** What to work on **
Give back the entries verbatim.

BEGIN Information shown

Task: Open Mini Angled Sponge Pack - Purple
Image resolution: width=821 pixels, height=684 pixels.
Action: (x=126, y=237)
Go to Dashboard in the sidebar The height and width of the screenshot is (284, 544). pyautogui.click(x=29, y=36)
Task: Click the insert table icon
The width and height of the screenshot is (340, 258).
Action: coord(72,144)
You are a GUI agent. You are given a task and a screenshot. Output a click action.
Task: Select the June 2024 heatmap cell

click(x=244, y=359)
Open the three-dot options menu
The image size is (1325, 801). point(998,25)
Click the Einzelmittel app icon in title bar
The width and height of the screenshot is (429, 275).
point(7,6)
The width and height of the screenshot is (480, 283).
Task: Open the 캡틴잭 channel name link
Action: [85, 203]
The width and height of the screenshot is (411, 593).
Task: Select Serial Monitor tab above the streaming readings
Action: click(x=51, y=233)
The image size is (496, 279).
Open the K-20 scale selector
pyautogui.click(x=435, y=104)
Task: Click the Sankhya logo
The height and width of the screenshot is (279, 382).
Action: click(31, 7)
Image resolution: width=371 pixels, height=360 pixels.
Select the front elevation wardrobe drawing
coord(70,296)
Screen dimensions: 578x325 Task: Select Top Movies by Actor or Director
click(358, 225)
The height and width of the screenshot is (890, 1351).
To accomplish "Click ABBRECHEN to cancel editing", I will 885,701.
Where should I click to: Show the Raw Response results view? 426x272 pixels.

END Information shown

** Answer to this exercise **
Task: Open Mini Angled Sponge Pack - Purple
Image resolution: width=821 pixels, height=684 pixels.
Action: (x=126, y=237)
Go to Dashboard in the sidebar The height and width of the screenshot is (284, 544). pyautogui.click(x=29, y=36)
Task: Click the insert table icon
The width and height of the screenshot is (340, 258).
Action: coord(72,144)
You are a GUI agent. You are given a task and a screenshot. Output a click action.
Task: Select the June 2024 heatmap cell

click(x=244, y=359)
Open the three-dot options menu
The image size is (1325, 801). point(998,25)
Click the Einzelmittel app icon in title bar
The width and height of the screenshot is (429, 275).
point(7,6)
The width and height of the screenshot is (480, 283).
Task: Open the 캡틴잭 channel name link
Action: [85, 203]
The width and height of the screenshot is (411, 593).
Task: Select Serial Monitor tab above the streaming readings
Action: click(x=51, y=233)
The image size is (496, 279).
Open the K-20 scale selector
pyautogui.click(x=435, y=104)
Task: Click the Sankhya logo
The height and width of the screenshot is (279, 382).
Action: click(31, 7)
Image resolution: width=371 pixels, height=360 pixels.
Select the front elevation wardrobe drawing
coord(70,296)
Screen dimensions: 578x325 Task: Select Top Movies by Actor or Director
click(358, 225)
The height and width of the screenshot is (890, 1351).
To accomplish "Click ABBRECHEN to cancel editing", I will 885,701.
Where should I click to: Show the Raw Response results view? 426x272 pixels.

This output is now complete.